Sell the House First. Figure Out the Rest Later.

Chris Joseph built America's biggest cannabis edible brand on $150K, maxed-out credit cards, and a conviction most founders never find.

NDAMUKONG SUH·May 9, 2026·7 MIN READ·1,710 WORDS

Chris Joseph had less than twenty dollars in his checking account.

Not during some cautionary tale about what happens when you don't plan. During the building of what would become Wyld — 12 of the top 13 cannabis edibles SKUs in the country, every recreational state, Canada, and a beverage line still expanding. The twenty bucks in the account came after he sold the house. After he maxed out the credit cards. After he'd gone so far past the point of comfortable retreat that retreat stopped being a real option.

"When your back's against the wall, you have to make it work. We didn't have another option."

I've thought about that sentence since we recorded. Not because it's the romantic version of startup risk — it is, and everyone loves that story. I've thought about it because the thing he's actually describing isn't recklessness. It's a very specific kind of strategic clarity that most people never access because they never get uncomfortable enough to need it.

The difference between Chris at twenty-something with an empty checking account and the version of that story that goes wrong isn't luck. It's the thing underneath the bet — whether you genuinely believe the category you're entering can support what you're building, or whether you're just willing to lose everything on a feeling.

Chris believed the category.
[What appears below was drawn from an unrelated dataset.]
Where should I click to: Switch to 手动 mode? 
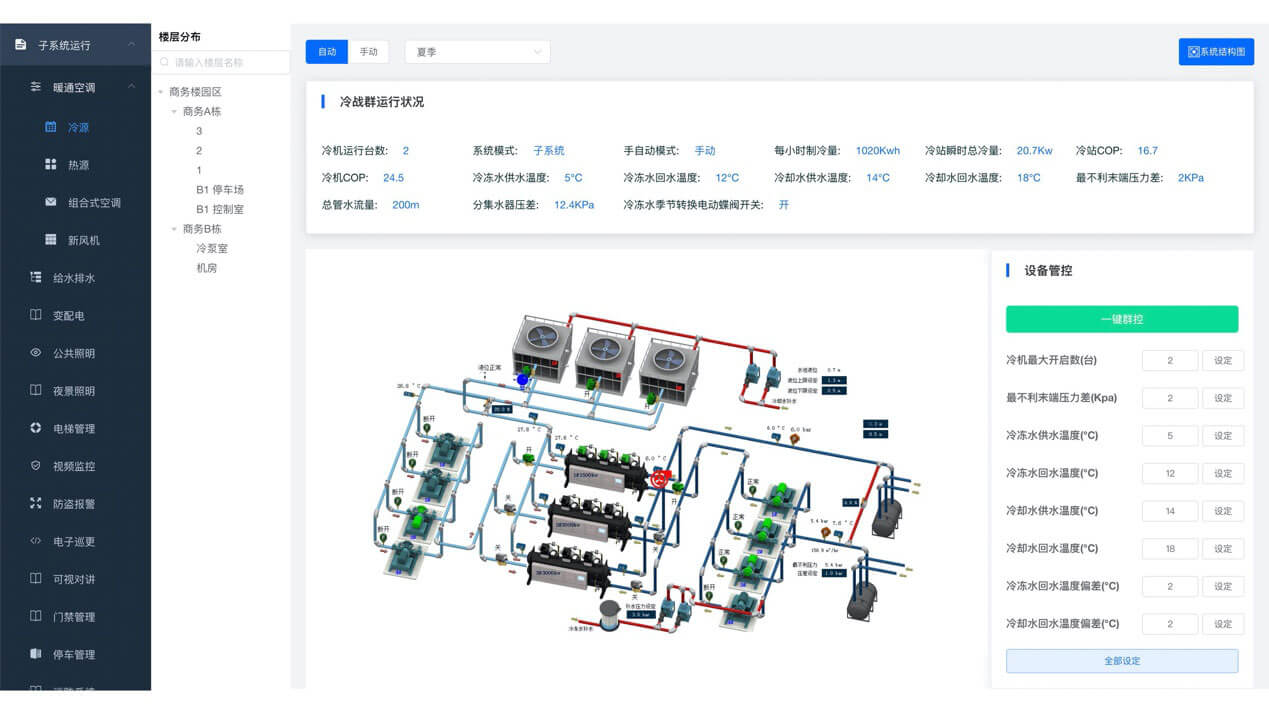point(369,52)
And his belief wasn't emotional. It was structural.

The bet wasn't cannabis. It was the gap in the shelf.

When Chris and his co-founders decided to get into cannabis around 2015 and 2016, they didn't know exactly what they were going to build. Dispensary, grow operation, packaged goods — the model wasn't obvious yet. So they did what smart operators do before they commit: they looked at the regulations, projected forward, and eliminated the options that had structural problems built in.

Farming was out. An agricultural category that can't export — that has supply trapped inside state lines — will produce surplus, which drives down price, which kills margin. That's not a risk. That's a math problem. Retail was out too, for its own reasons.

What they had from Cascade Spirits, Chris's craft liquor company, was packaged goods experience. They understood how to take a raw material, build something around it, package it so a consumer trusted what they were picking up, and put it on shelves. They understood distribution, regulatory relationships, the difference between revenue that builds equity and revenue that just moves money around.

So when they looked at cannabis, they didn't ask what should we build. They asked what can we build that the market doesn't have yet — and what nobody had yet was a cannabis edible brand that looked trustworthy on a shelf. That didn't require shame at the register. That a person who'd never bought cannabis before could pick up and understand.

"I didn't know what I was buying when I went to a dispensary before we launched."

That sentence is the entire product thesis. If the founder was confused as a non-consumer walking into a dispensary, the average first-time buyer was lost. The packaging wasn't welcoming. The products weren't consistent. The experience sent you home uncertain about what you'd actually taken and what to expect. Chris looked at that shelf and saw exactly what Mike Cessario saw when he looked at the water aisle — a commodity category where brand and trust would do most of the deciding.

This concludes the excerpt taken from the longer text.